Rows of pointing data =
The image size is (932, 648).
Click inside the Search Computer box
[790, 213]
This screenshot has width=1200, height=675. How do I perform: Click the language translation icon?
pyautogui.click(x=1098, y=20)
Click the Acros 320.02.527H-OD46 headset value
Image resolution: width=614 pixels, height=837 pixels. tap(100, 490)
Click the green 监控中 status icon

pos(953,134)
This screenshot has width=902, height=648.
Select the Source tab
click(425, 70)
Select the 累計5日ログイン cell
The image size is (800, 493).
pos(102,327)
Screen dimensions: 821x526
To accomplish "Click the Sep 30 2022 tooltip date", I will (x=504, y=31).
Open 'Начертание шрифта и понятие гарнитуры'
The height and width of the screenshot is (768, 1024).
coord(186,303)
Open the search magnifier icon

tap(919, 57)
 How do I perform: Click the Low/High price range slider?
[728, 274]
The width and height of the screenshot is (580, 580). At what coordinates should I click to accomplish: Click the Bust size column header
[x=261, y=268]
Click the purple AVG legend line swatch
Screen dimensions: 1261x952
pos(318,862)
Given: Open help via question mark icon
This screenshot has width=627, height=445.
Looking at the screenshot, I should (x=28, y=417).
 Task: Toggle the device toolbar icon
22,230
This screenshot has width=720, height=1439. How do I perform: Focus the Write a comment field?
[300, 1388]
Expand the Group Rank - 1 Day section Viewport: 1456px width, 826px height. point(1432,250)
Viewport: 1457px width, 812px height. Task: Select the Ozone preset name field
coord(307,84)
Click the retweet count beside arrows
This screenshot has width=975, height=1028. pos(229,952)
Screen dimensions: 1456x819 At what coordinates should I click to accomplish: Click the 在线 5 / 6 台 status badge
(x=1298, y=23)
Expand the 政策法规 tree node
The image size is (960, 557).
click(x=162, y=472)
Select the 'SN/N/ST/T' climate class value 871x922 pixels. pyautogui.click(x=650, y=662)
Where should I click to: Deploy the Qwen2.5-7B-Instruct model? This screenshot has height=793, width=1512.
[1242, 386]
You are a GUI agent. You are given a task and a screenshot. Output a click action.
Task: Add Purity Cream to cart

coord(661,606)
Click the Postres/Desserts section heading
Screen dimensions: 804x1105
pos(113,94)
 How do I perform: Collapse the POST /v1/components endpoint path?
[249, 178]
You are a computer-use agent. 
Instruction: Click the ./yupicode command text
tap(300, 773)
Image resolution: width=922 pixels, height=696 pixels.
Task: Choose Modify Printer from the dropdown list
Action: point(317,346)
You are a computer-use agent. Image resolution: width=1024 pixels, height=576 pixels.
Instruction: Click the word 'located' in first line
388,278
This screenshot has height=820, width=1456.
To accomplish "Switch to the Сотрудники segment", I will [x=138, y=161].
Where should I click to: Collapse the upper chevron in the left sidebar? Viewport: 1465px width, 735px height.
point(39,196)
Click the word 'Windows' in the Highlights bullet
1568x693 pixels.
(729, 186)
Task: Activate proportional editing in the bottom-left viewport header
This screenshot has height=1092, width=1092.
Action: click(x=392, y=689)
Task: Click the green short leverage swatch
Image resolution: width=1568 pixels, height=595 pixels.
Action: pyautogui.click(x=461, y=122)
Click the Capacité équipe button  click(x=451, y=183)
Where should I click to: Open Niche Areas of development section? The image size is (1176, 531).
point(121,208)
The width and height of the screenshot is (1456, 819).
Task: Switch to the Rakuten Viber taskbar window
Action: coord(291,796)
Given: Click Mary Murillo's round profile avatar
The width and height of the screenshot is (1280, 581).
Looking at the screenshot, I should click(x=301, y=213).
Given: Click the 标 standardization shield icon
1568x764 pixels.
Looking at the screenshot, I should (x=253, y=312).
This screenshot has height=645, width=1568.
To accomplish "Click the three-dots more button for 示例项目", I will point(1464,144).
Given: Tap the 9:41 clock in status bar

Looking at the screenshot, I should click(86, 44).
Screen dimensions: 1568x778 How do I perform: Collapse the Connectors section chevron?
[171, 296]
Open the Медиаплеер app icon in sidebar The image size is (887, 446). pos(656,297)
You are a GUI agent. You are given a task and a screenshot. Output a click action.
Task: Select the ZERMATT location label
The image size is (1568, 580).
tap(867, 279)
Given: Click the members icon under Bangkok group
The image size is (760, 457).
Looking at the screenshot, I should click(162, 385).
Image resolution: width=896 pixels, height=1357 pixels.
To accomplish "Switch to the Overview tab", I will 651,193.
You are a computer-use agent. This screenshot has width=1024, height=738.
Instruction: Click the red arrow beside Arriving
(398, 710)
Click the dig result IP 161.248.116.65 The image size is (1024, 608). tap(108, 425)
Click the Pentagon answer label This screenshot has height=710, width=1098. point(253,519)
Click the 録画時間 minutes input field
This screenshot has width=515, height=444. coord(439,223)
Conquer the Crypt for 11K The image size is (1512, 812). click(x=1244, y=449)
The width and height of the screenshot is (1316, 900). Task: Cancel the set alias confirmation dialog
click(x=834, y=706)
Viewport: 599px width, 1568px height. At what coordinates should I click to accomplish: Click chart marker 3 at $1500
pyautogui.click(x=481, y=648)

Work required =
Rewrite the items from the first line through the line containing "pos(318,862)", substituting "magnifying glass" for "magnifier" and leaving everything else unchanged.

Output of the exercise =
The image size is (932, 648).
Click inside the Search Computer box
[790, 213]
This screenshot has width=1200, height=675. How do I perform: Click the language translation icon?
pyautogui.click(x=1098, y=20)
Click the Acros 320.02.527H-OD46 headset value
Image resolution: width=614 pixels, height=837 pixels. tap(100, 490)
Click the green 监控中 status icon

pos(953,134)
This screenshot has width=902, height=648.
Select the Source tab
click(425, 70)
Select the 累計5日ログイン cell
The image size is (800, 493).
pos(102,327)
Screen dimensions: 821x526
To accomplish "Click the Sep 30 2022 tooltip date", I will (x=504, y=31).
Open 'Начертание шрифта и понятие гарнитуры'
The height and width of the screenshot is (768, 1024).
coord(186,303)
Open the search magnifying glass icon

tap(919, 57)
 How do I perform: Click the Low/High price range slider?
[728, 274]
The width and height of the screenshot is (580, 580). At what coordinates should I click to accomplish: Click the Bust size column header
[x=261, y=268]
Click the purple AVG legend line swatch
Screen dimensions: 1261x952
pos(318,862)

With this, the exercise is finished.